With the Opposition likely to make the demand for a caste survey one of its primary electoral agenda during the Lok Sabha poll campaign, the BJP in Uttar Pradesh is gearing up to push back with an intensive outreach to castes and sub-castes in the Other Backward Classes (OBC) category in all 75 districts of the state.
“In every district, there are OBC communities with more than 20,000 voters. The plan is to connect with at least 250 leaders or workers of these communities and identify at least five social workers from these communities who can organise Samajik Sammelans for that particular community. There are 79 registered OBC castes and we plan to reach out to a majority of them individually. There are about 10-20 prevalent castes in any given district if we go by Vidhan Sabha-wise data,” said a BJP functionary involved with the outreach initiative.

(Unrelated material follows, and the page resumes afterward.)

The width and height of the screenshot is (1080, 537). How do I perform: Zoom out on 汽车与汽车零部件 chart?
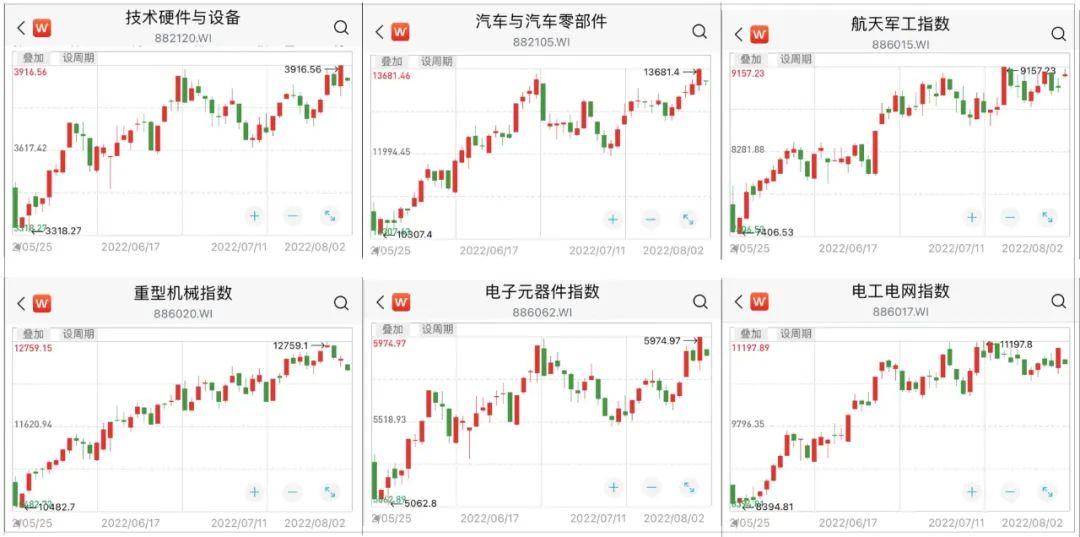click(651, 220)
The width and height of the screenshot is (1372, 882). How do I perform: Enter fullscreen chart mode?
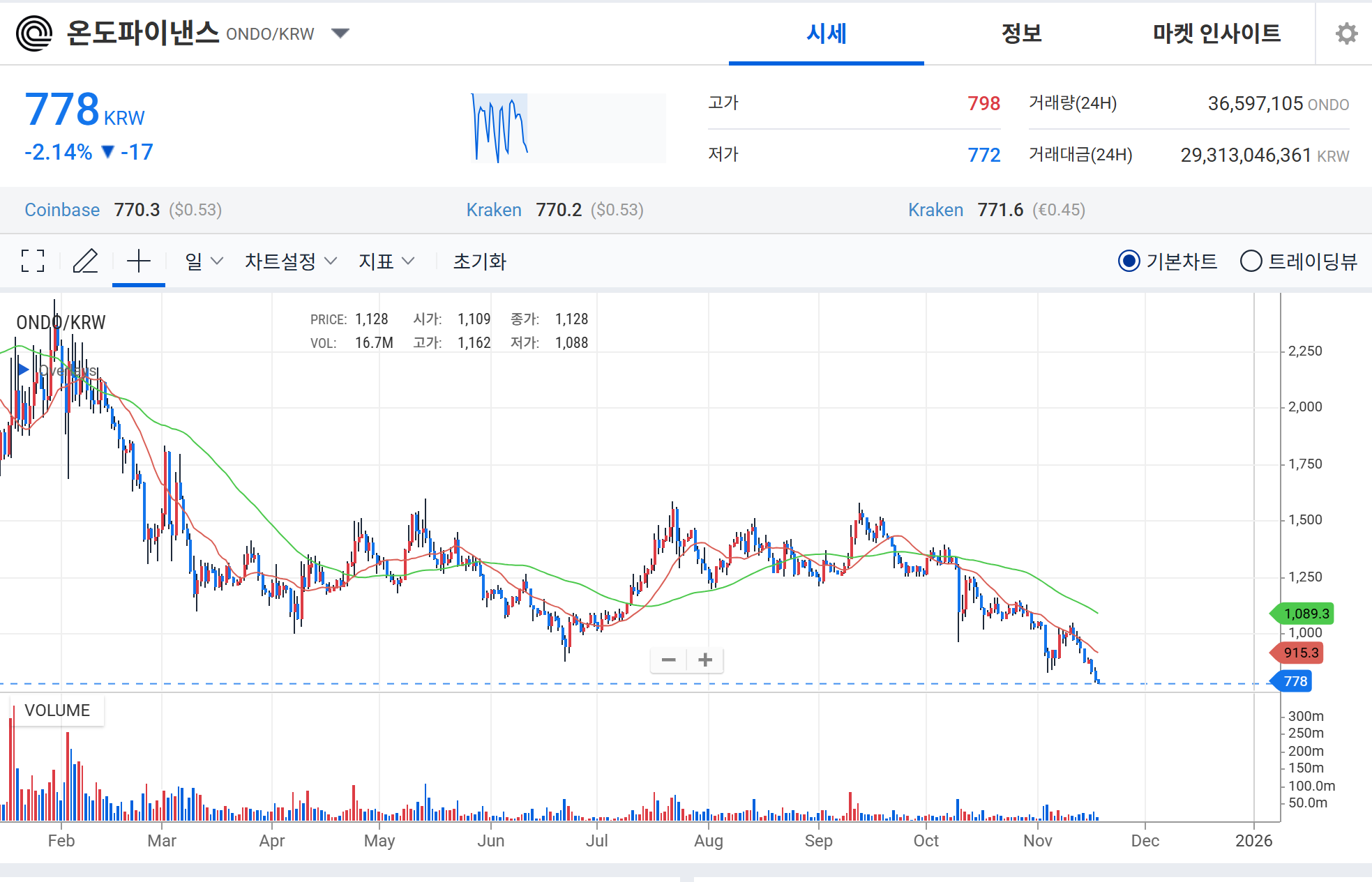pos(33,261)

Party insiders said the plan was to start the micro OBC sammelans from February onwards. The aim is to organise 10 to 20 OBC sammelans in each district, they said. Through these events, the BJP is hoping to address the problems and concerns of these communities and spread awareness about welfare schemes applicable to them.

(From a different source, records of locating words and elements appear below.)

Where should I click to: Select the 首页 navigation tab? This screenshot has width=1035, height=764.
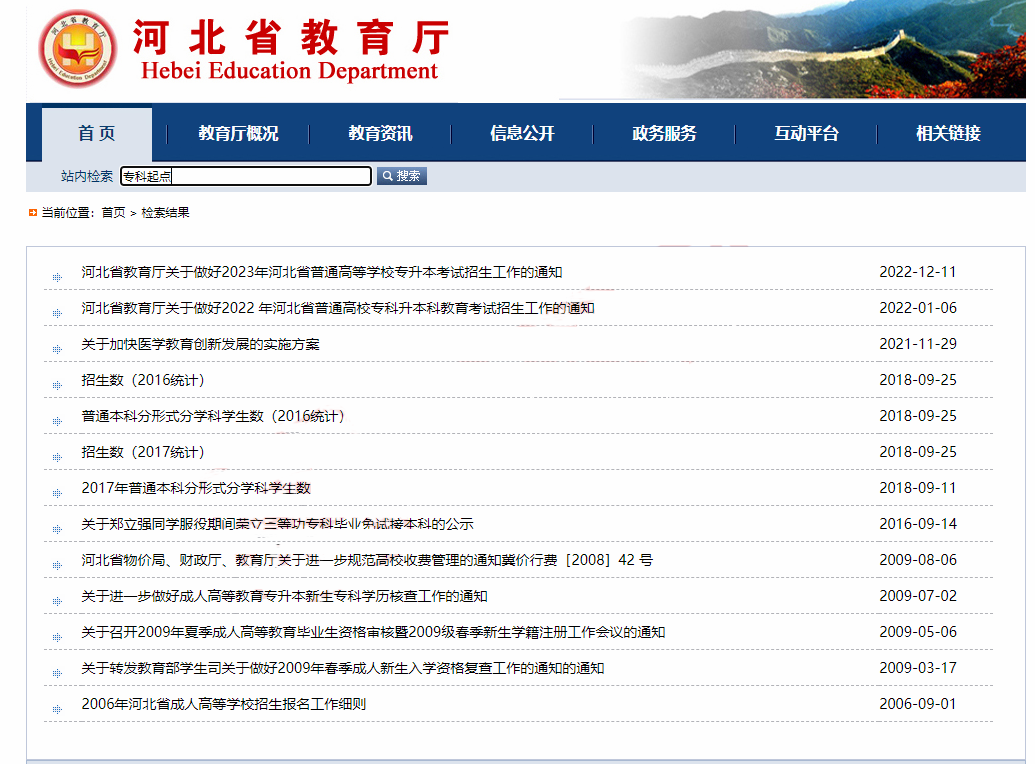pos(97,131)
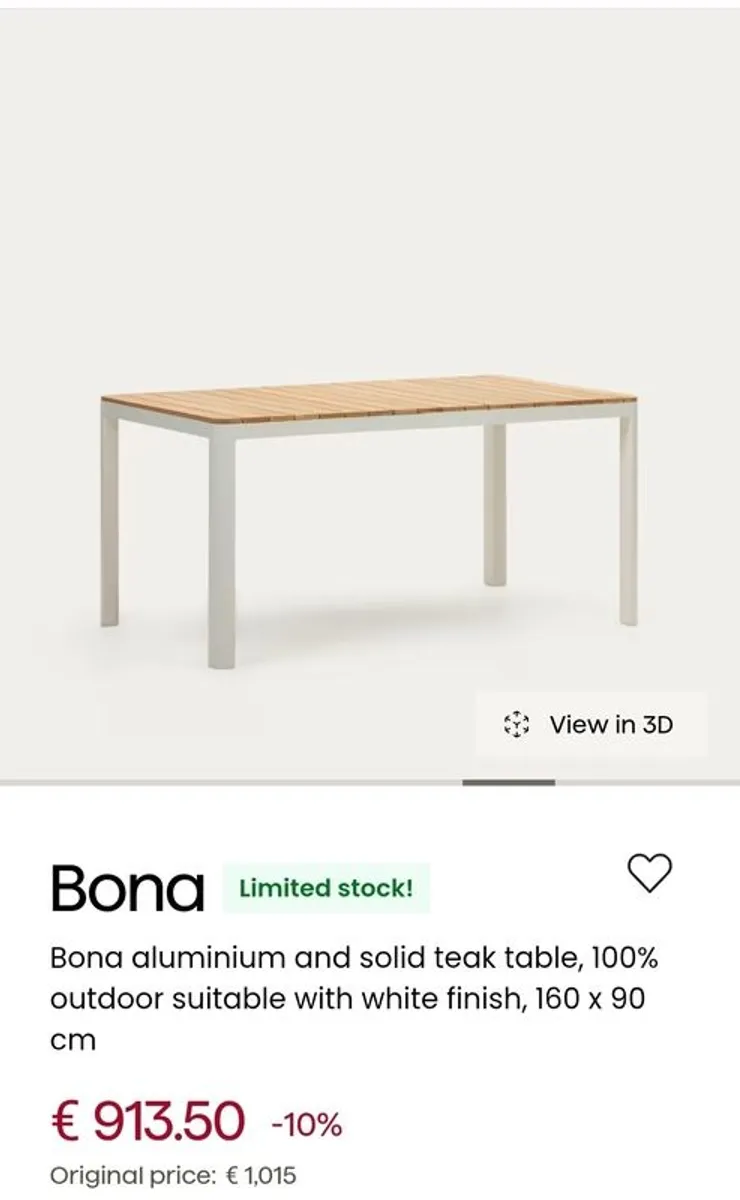Tap the € 913.50 sale price
Image resolution: width=740 pixels, height=1200 pixels.
pos(147,1120)
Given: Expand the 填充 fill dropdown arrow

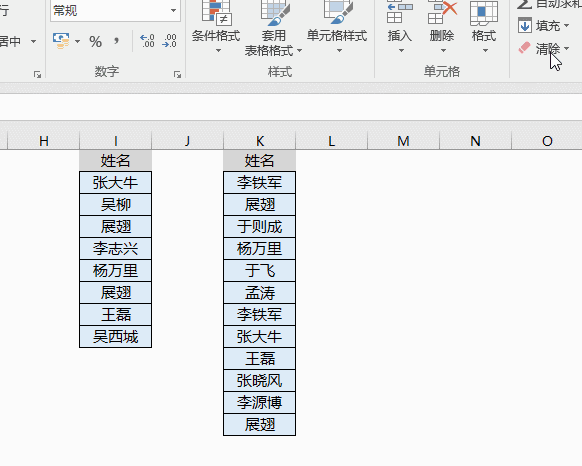Looking at the screenshot, I should (x=566, y=26).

“It will be an extensive programme involving 403 Vidhan Sabha constituencies. We plan to name them ‘Samajik Sammelan’ and we will attempt to hold as many as possible in a district at the micro level. For example, if there are five Assembly seats in a district, the sammelans of prominent castes in that particular Assembly segment will take place in that area. Then a bigger OBC Sammelan will take place at the district level, with focus on all the prominent castes of that district, touching on their issues and concerns,” state minister and BJP OBC Morcha’s state president Narendra Kashyap told The Indian Express. He said the data was still being gathered and the dates would be finalised soon.

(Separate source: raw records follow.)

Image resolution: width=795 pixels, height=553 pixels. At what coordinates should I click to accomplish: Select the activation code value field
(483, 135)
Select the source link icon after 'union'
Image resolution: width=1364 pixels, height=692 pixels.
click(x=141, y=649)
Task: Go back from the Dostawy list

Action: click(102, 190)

BJP insiders said the OBC wing would also mark the anniversaries of prominent OBC icons.
In November, the BJP central leadership convened a meeting of various state units, including UP, to discuss the “advantages and disadvantages” of the party’s current position of not going for a caste survey. Besides Adityanath, the meeting was attended by a host of BJP leaders from UP, including Deputy Chief Ministers Keshav Prasad Maurya and Brajesh Pathak, state BJP president Bhupendra Chaudhary as well as MP Sangam Lal Gupta and Union Minister Sadhvi Niranjan Jyoti.
With 80 Lok Sabha seats in UP — the party won 62 of those in 2019 — the party is keen to retain its hold in the state where the votes of OBCs play a significant role in the electoral outcome. The party has ramped up its efforts to reach out to OBCs following its loss in the Ghosi Assembly bypoll in September. In a seat dominated by OBCs, BJP candidate Dara Singh Chauhan who is from the Noni Chauhan OBC community was defeated by the Samajwadi Party’s Sudhakar Singh who is a non-OBC.